- 4 min read
- Weigh the pros and cons of each debt relief option.
- Try to negotiate reduced balance settlements.
- Take the right steps to avoid running up new debt.
A Personal Testimonial About Getting Help to Get Out of Debt
Read the following story about getting the help to get out of debt and learn how you can tackle your own financial problems.
I've never had trouble asking for help before, but when I realized I needed someone to help me get out of debt, I wasn't sure where to turn. I always vowed I would be different from so many of my friends who lost control of their debt. I knew I often overspent during holidays, but it wasn't until a few unexpected medical bills and car repairs came up that I realized how easy it was to become overwhelmed.
My friend Andy told me one of the best ways to pay off and manage debt involved either taking out a home equity loan or line of credit or refinancing a home mortgage and taking cash out. He said that paying down debt this way could not only reduce monthly payments, but also convert the interest being paid into a tax write-off. Unfortunately for me, I didn't own a home at the time.

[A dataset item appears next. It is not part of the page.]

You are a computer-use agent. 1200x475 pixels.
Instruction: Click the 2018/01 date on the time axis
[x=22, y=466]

Some less attractive options to help me get out of debt included borrowing against my 401-K or my life insurance policy. Taking money out of my 401-K would allow me to pay down my debt with interest-free cash. On the other hand, if I couldn't repay the money to the account within five years, all the early withdrawal tax penalties would apply to the withdrawn amount. And while my life insurance policy would allow me to take the cash out without a timeframe for repayment, any funds not repaid would be deducted from the amount that the policy would be worth to my beneficiaries. Since I was heading into a second marriage and bringing personal debt with me, that option didn't seem wise.

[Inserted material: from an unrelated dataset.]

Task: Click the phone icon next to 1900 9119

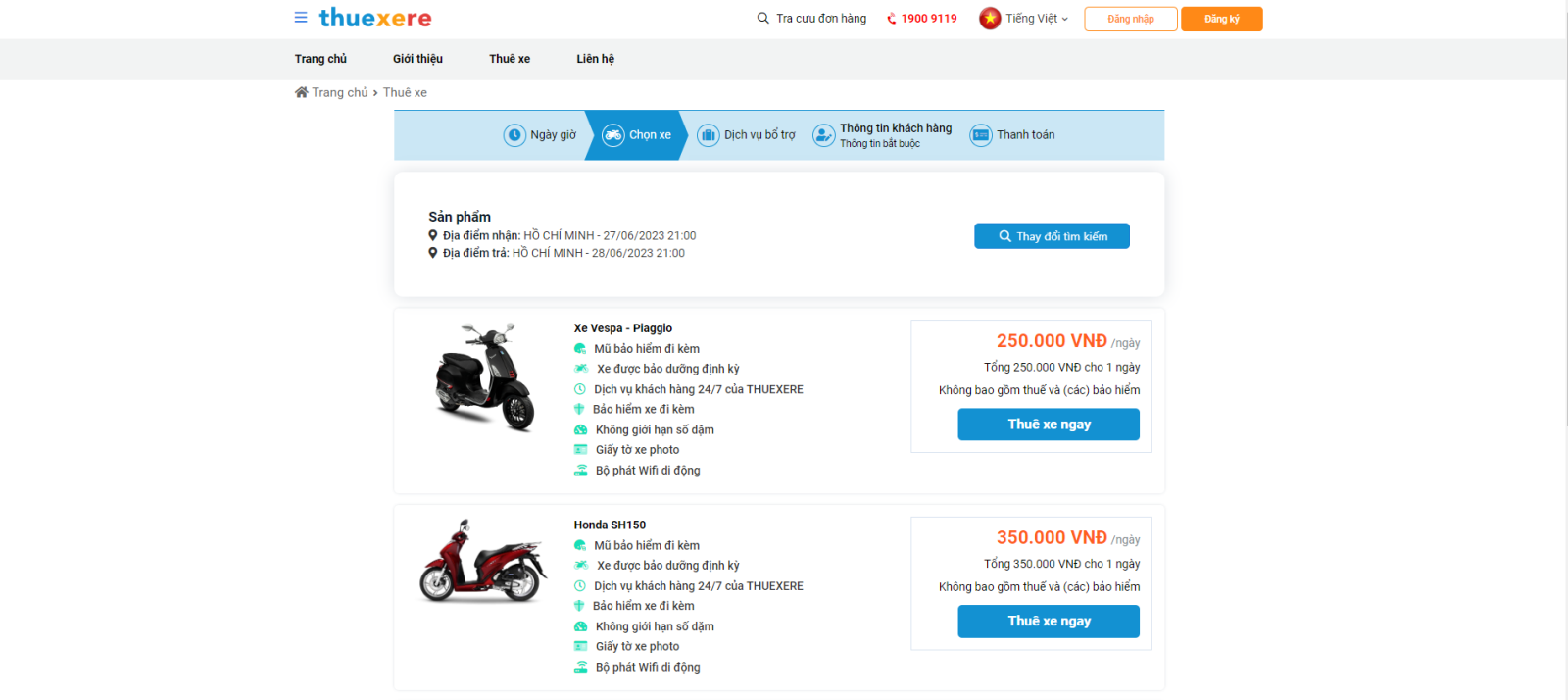Action: pyautogui.click(x=891, y=19)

The television commercials for the debt negotiation services sounded too good to be true. Their claims that my creditors would settle for much less than I owed made me suspicious. I found out they advised their customers to stop making payments to their creditors while they negotiated the debt amount. That went against everything I'd ever heard, not to mention the large fees they charged to begin the process.
Conversely, debt consolidation agencies seemed much more reputable. Most were located inside credit unions or on college campuses. They were not for profit, didn't charge fees and helped their customers come up with viable plans for managing their debt. In serious cases, customers made one monthly payment directly to the debt consolidation agency which the agency then used to pay the customer's debt. However, the monthly payments weren't necessarily made by the individual creditors' due dates which led, in some cases, to lowered credit ratings. I needed help to get out of debt, but I wasn't ready to put my credit rating in someone else's hands.
In the end, I decided to negotiate with my creditors myself. I called each one and requested a lower interest rate in exchange for a set monthly payment schedule. Some negotiations were more successful than others, but by the time I'd finished, I was in a much better position to afford my total monthly payments.
Next, I took out a title loan on my car to help me get out of debt. I shopped quite a bit for the right rate that would save me money and the lender that would allow me to keep my car while I paid off the loan. I'd considered taking a signature loan that wouldn't have required collateral like a car, but the rate offered on the signature loan couldn't have saved me much interest, and I needed to be as mindful of interest rates as possible.
Getting my debt back under control wasn't easy, but negotiating with my creditors myself and taking out a low-interest title loan on my car really helped me get out of debt without damaging my credit rating. I feel I've done everything right so far in my second marriage. And I feel the choices I made to help me get out of debt make up a large part of that positive difference. I'm glad to be enjoying both of these second chances.
Did you know?
Mortgages, credit cards, student loans, personal loans, and auto loans are common types of debts. According to the NY Federal Reserve total household debt as of Q4 2023 was $17.503 trillion. Housing debt totaled $12.612 trillion and non-housing debt was $4.891 trillion.
A significant percentage of people in the US are struggling with monthly payments and about 26% of households in the United States have debt in collections. According to data gathered by Urban.org from a sample of credit reports, the median debt in collections is $1,739. Credit card debt is prevalent and 3% have delinquent or derogatory card debt. The median debt in collections is $422.
The amount of debt and debt in collections vary by state. For example, in New York, 20% have any kind of debt in collections and the median debt in collections is $1755. Medical debt is common and 6% have that in collections. The median medical debt in collections is $456.
Avoiding collections isn’t always possible. A sudden loss of employment, death in the family, or sickness can lead to financial hardship. Fortunately, there are many ways to deal with debt including an aggressive payment plan, debt consolidation loan, or a negotiated settlement.